President Obama has enacted some good policies since taking office. Some other policies, however, are worrisome. One of those worrisome policies is the administration's alleged targeted assassinations of U.S. citizens abroad, even, as Nat Hentoff wrote a February 2010 column, "while engaged ... in the most benign activities carried out far away from any actual battlefield, based solely on [Obama's] say-so and with no judicial oversight or other checks."
And two rights groups are challenging that policy.
On August 30, the American Civil Liberties Union (ACLU) and the Center for Constitutional Rights (CCR) filed a lawsuit challenging the constitutionality and legality of the targeted killings of U.S. citizens located far from any conflict zone.

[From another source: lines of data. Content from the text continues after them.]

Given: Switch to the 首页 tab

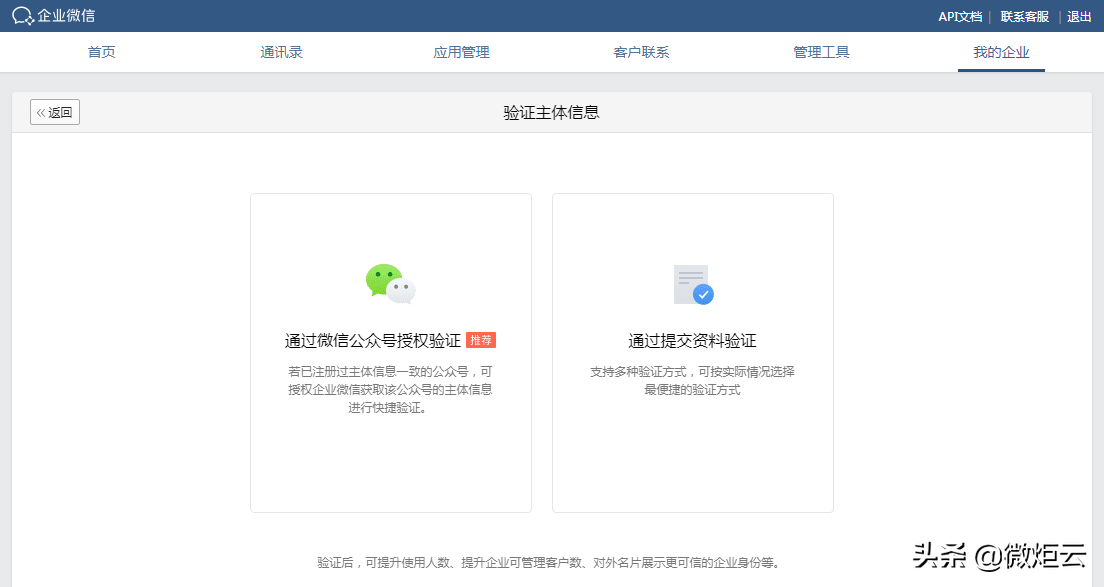Looking at the screenshot, I should (100, 53).
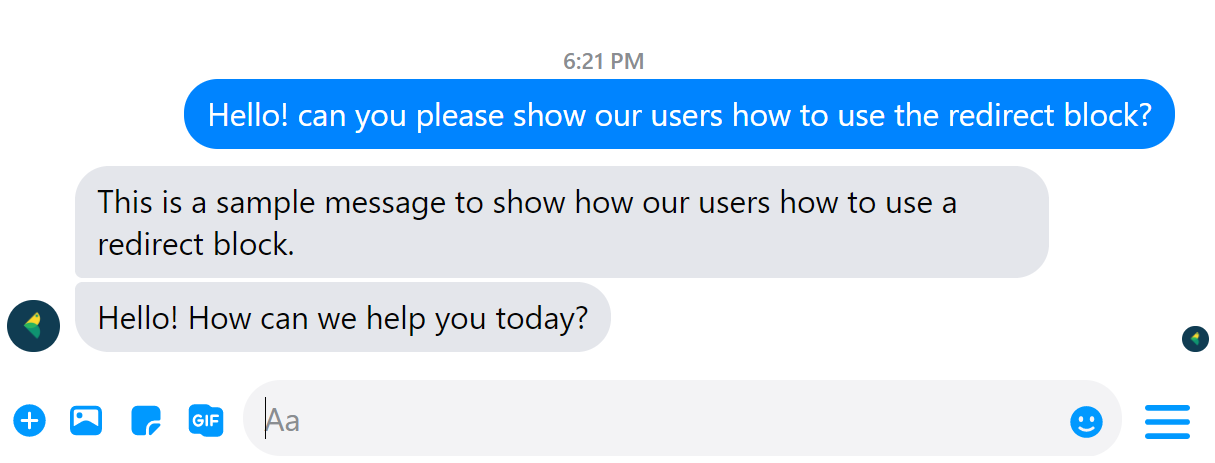Open the GIF picker
1215x463 pixels.
point(205,420)
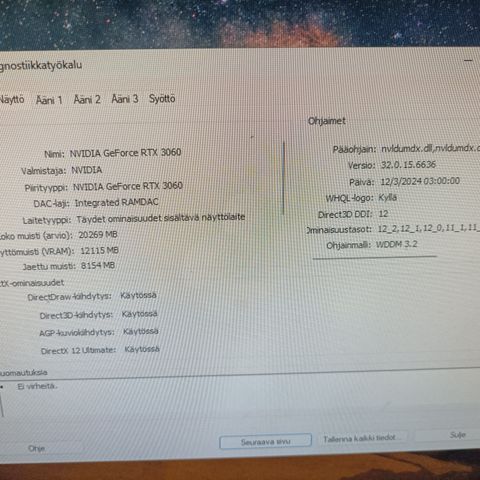Screen dimensions: 480x480
Task: Click the Pääohjain value nvldumdx.dll
Action: [430, 148]
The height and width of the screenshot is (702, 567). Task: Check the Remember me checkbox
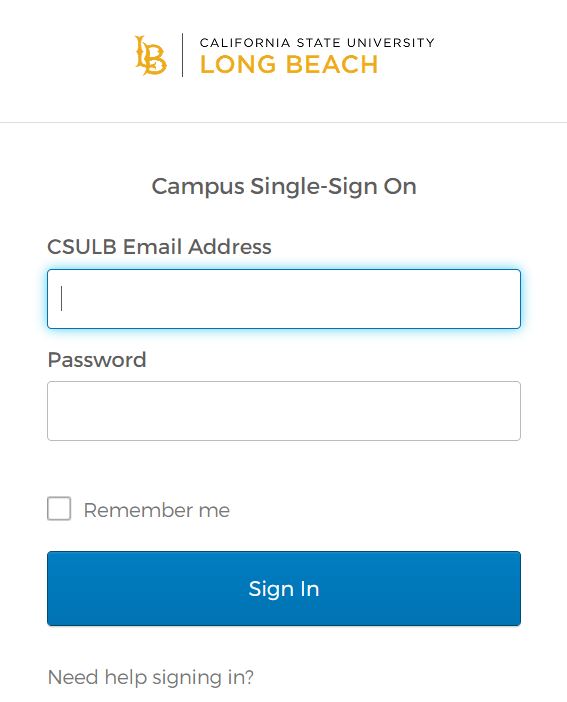click(x=59, y=509)
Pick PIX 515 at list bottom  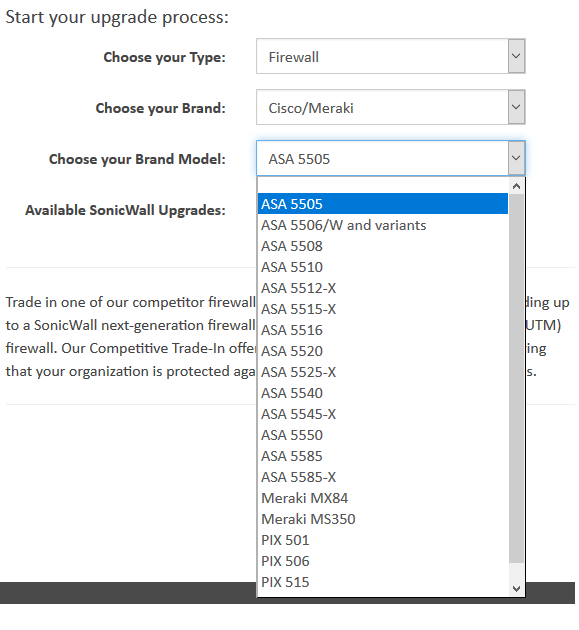[x=383, y=582]
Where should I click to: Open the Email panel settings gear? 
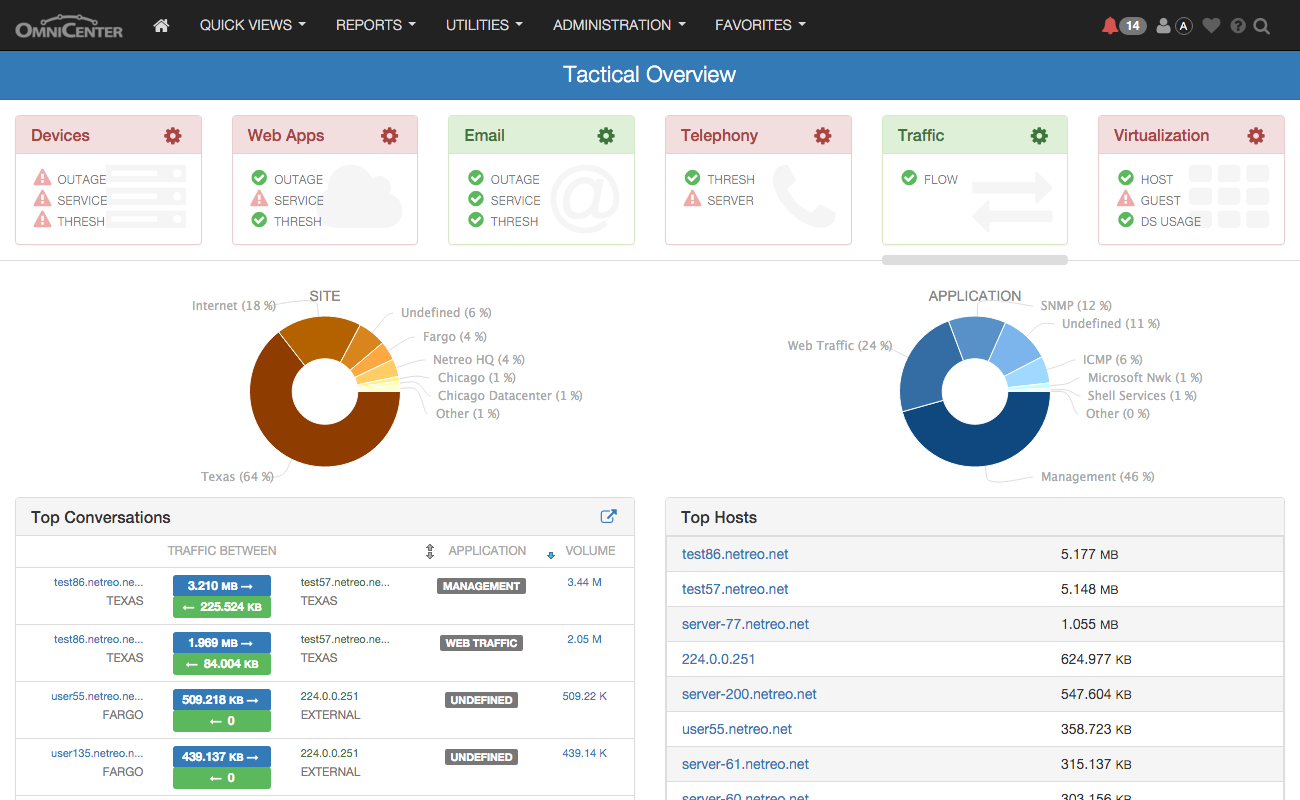[x=606, y=135]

"The United States cannot simply execute people, including its own citizens, anywhere in the world based on its own say-so," said Vince Warren, Executive Director of CCR. "The law prohibits the government from killing without trial or conviction other than in the face of an imminent threat that leaves no time for deliberation or due process. That the government adds people to kill lists after a bureaucratic process and leaves them on the lists for months at a time flies in the face of the Constitution and international law."
The suit, Al-Aulaqi v. Obama, was filed in the U.S. District Court for the District of Columbia. The plaintiff, Nasser Al-Aulaqi is challenging the government's decision to authorize the targeted killing of his son, U.S. citizen Anwar Al-Aulaqi.
Defendants in the lawsuit include Robert Gates, in his official capacity as Secretary of Defense; Leon Panetta, in his official capacity as Director of the CIA; and Barack Obama, in his official capacity of President of the United States.